La place de la gare au début des années 1960. Carte postale. Collection particulière.

Le « Rennes de l’an 2000 » doit être également travailleur. Pour cela, la ville située « au centre d'une région éminemment agricole » se tourne vers les industries « dites de pointe » : « après Citroën, c'était Fairchild [fabricant de composants électroniques], c'était Antar [pétrochimie], puis le Centre Electronique d'Armement de Bruz, les zones industrielles de la route de Lorient et de Saint Grégoire »… Pour fournir une main d’œuvre hautement qualifiée à ces usines, il est nécessaire d’investir massivement dans la recherche et les universités. Dans une ville qui compte plus d’un tiers de moins de 30 ans, le nombre d’étudiants «  est passé de 7500 à près de 15 000 ». Il faut ainsi ouvrir « près de 700 classes » et « rajeunir les facultés ». « L'université changeait de visage et se voyait couronnée du complexe scientifique de Rennes, Baulieu », construit à la périphérie nord-est de la ville et occupé depuis 1965.

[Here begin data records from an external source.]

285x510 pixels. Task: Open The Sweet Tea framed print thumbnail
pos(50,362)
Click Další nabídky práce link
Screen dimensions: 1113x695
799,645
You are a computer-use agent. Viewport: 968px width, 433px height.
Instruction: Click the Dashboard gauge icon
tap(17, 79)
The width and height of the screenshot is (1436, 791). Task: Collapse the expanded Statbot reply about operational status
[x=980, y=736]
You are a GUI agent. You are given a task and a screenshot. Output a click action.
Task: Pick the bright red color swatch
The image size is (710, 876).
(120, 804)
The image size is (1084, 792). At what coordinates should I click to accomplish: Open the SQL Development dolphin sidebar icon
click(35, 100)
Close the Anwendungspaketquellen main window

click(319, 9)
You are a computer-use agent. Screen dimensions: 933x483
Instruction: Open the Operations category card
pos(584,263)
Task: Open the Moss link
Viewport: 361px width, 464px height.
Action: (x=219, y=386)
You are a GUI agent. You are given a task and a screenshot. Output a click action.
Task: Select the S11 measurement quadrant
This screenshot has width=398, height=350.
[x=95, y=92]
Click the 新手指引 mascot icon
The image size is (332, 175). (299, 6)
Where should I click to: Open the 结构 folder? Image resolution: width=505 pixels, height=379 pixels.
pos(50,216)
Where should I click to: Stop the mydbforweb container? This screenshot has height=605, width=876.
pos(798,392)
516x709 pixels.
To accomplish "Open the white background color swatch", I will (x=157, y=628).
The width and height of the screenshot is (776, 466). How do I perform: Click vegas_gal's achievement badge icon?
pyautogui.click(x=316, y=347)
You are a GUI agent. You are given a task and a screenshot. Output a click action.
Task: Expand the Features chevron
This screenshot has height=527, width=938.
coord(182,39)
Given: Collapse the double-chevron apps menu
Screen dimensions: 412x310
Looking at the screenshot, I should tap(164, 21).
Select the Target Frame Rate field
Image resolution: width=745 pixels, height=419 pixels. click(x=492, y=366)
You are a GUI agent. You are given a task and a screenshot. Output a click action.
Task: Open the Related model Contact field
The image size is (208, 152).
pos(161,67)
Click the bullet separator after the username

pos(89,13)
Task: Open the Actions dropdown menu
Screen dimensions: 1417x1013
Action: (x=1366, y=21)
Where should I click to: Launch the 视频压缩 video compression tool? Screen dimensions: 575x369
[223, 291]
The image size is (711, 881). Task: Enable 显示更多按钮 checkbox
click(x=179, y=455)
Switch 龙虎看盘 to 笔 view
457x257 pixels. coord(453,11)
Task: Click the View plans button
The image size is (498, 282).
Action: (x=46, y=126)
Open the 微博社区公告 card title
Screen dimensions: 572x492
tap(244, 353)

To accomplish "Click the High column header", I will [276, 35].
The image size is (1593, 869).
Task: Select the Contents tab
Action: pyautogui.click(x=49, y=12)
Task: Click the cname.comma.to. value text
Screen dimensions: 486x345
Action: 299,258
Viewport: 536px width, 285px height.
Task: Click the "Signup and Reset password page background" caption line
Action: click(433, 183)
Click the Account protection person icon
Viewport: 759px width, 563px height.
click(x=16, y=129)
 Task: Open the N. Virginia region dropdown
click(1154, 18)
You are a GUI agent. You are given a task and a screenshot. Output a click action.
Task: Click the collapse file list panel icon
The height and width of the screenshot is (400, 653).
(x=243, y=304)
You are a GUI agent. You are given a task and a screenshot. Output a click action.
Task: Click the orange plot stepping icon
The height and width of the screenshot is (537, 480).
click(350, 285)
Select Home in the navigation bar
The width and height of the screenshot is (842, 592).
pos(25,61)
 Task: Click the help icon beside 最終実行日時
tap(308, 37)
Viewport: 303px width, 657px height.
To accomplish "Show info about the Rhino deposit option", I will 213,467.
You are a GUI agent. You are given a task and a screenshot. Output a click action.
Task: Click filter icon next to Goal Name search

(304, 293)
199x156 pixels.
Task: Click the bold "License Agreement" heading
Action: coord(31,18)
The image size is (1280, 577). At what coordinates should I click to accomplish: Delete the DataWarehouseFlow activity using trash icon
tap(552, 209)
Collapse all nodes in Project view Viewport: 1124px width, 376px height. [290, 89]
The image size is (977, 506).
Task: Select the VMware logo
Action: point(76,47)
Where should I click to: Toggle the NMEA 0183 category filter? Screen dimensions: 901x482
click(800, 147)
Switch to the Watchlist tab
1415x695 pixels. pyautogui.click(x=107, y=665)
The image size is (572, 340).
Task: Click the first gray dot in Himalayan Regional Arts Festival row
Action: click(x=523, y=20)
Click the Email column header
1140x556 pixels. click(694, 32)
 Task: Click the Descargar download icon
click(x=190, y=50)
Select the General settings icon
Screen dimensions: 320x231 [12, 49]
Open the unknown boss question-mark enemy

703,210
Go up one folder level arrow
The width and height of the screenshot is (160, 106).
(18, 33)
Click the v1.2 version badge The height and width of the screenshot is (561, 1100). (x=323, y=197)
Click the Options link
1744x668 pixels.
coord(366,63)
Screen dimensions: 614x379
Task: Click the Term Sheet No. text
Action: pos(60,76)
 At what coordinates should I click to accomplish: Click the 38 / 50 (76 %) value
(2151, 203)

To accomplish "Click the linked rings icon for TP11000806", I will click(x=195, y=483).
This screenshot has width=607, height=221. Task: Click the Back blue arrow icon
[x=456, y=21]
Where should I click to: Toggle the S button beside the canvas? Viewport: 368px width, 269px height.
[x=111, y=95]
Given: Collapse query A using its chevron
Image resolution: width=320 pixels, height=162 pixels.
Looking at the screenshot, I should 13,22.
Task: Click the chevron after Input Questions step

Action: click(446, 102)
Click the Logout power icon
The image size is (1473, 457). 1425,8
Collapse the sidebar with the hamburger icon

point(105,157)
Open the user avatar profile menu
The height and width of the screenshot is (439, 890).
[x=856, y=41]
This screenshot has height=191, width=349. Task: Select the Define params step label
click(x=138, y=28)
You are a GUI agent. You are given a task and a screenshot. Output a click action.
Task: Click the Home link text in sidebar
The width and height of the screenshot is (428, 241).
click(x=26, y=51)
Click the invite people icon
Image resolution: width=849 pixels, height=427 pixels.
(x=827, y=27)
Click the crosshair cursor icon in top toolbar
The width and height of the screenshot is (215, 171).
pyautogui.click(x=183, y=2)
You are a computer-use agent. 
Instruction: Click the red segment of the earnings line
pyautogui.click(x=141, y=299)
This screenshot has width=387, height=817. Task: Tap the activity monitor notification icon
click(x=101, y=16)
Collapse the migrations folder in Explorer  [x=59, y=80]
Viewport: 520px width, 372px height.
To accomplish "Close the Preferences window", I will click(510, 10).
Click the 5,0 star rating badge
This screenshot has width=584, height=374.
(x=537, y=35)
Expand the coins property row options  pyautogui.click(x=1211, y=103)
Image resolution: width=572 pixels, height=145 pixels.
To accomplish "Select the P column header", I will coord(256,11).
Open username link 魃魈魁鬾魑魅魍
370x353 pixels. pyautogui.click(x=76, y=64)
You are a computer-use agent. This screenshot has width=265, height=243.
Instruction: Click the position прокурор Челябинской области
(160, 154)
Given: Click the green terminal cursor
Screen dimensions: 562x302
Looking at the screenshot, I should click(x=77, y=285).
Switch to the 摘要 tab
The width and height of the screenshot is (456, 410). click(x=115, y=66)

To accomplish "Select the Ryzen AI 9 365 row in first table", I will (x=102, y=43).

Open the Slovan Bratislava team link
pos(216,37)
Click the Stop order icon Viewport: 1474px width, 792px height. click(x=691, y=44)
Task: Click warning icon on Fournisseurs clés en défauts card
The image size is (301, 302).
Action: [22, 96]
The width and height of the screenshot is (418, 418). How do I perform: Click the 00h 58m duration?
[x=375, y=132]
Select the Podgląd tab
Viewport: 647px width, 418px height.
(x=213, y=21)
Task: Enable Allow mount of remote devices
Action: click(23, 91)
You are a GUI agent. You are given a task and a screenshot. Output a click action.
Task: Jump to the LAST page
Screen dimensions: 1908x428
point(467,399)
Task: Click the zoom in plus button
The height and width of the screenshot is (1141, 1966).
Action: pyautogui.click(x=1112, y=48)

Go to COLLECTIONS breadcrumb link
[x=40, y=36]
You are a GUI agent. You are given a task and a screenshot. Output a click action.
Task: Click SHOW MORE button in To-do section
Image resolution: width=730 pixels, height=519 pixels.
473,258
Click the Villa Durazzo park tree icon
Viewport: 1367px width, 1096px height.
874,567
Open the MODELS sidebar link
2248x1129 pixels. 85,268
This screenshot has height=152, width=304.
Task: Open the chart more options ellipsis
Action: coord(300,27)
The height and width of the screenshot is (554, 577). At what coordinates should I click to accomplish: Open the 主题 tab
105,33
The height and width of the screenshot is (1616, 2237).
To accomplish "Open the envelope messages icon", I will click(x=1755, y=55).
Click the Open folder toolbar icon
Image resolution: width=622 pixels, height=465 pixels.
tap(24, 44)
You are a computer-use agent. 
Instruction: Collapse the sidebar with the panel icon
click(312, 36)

Malgré tout, « le Rennes de l’an 2000 » doit rester humain. Cela passe notamment par la capacité de la ville à répondre aux besoins de « la civilisation des loisirs » naissante. Pour assouvir cette quête de « bien-être » des Rennais des sixties comme ceux du futur, « les espaces verts sont nécessaires en même temps que les stades ou les centres culturels ». Une ville humaine également car, d’après le maire : « ce sont ces enfants qui sont notre préoccupation, notre souci et notre espoir. Tous nos efforts, actuellement, tendent à leur assurer l'avenir ».

La Vilaine vue du quai Aristide Briand, en 1960. Collection particulière.

Au final, si Rennes reçoit le « grand prix d'expansion de la ville française » en cette année 1967, c’est certainement parce qu’elle représente un archétype de la ville des Trente glorieuses : en pleine croissance urbaine, avec une activité économique et industrielle privilégiant les technologies « de pointe » et surtout parce qu’elle se tourne exclusivement vers l’avenir. Il est d’ailleurs savoureux de constater que l’évocation, au début du reportage, de l’histoire urbanistique de la ville depuis Condate – la ville gallo-romaine – ne laisse place à aucune volonté de patrimonialisation. Un désir pourtant devenu très fort dans « le Rennes de l’an 2000 », notamment depuis l’incendie du Parlement de Bretagne en 1994.